Surrender the Me for We

As a team sport coach for my whole career, that was a major concept I tried to get our players to buy into. Surrender yourself for the good of the team — “the me for we” as Coach Pat Riley called it.

In any group setting, whenever you have a goal or achievement that would be considered success, like a championship of some sort, it is best to place it out there for people to see and to know what it is. Acknowledge it, discuss it, talk about how nice it would be to achieve it, and maybe post it somewhere for people to see.

Then forget about it.

Because if the goal is what you focus on, chances are you won’t achieve it.

Sure, you can have it in the back of your mind.

But the back of your mind is not where your focus is.

Your focus is what is in the front and center of your mind.

It’s what you zero in on with all of your attention and energy.

And where you should be zeroing in all of your attention and energy is on the steps in the process to get to that goal, not the goal itself.

And when you can get everyone in your organization to do this, the success starts to ensue.

But even more importantly, when you can get everyone in the organization to do this for each other, that’s when the big team and group successes start to ensue. When people start to “give up the me for we” and start zeroing in on helping others with their steps toward success, then everyone’s steps toward success get taken care of along the way. Ultimately, as a by-product of doing all those steps for one another, they set themselves up for the achievement of the team goal that they had set.
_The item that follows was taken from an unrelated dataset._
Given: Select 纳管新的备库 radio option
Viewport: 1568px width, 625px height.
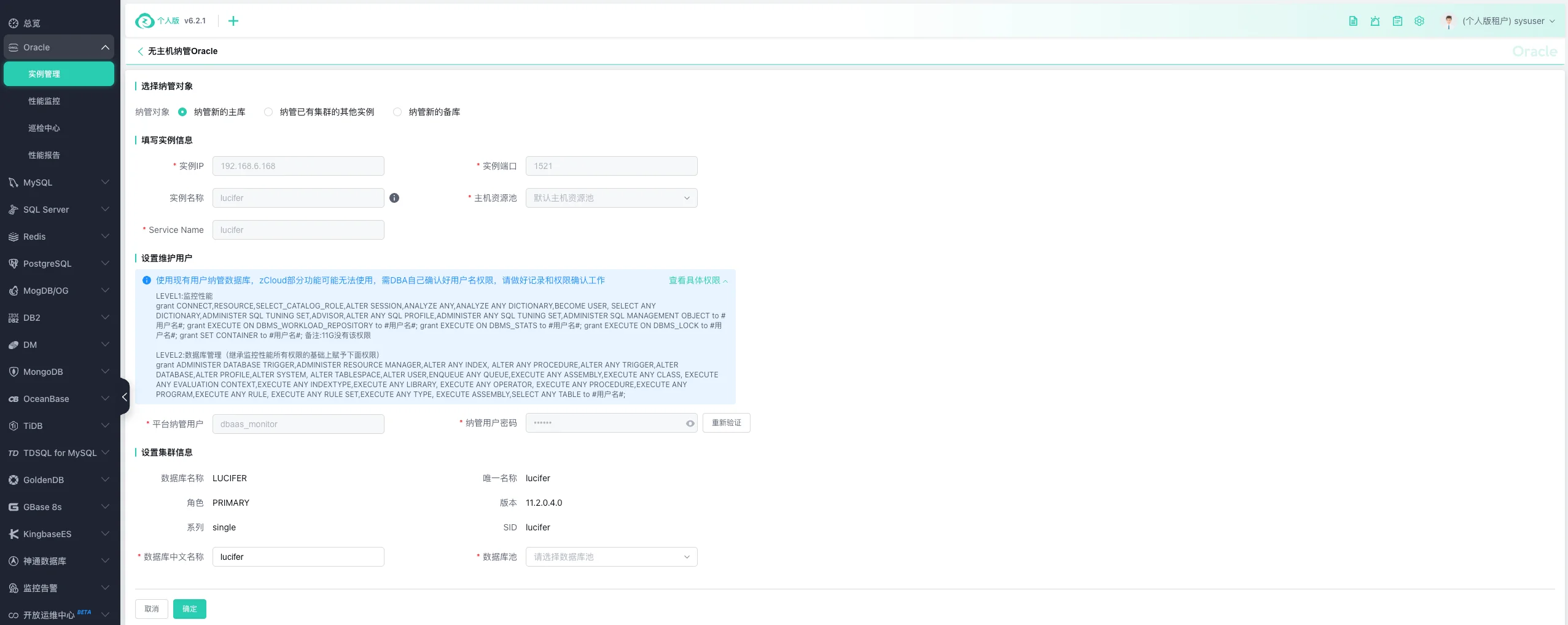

I’m not saying that this will guarantee a championship (whatever a championship in your endeavor would be). I’m saying that by focusing on the steps in the process, some type of success will be the result. Anytime you have a lot of variables at play in the ultimate outcome that you seek, like others trying to achieve that thing instead of you, there is always a chance you won’t achieve it.

But look where your journey takes you.

Look who you’ve become in the process.

You will always be a success if you approach life this way.

Because ultimately, in both Frankl’s and Wooden’s definitions of success, you are the only one who can know if you were truly successful in your endeavors. Nobody else can tell you whether or not you were a success. If you focused on doing all the “little things” that you could do to become all that you were capable of becoming and then you did them, you are a success.

That’s the way true success should always be determined.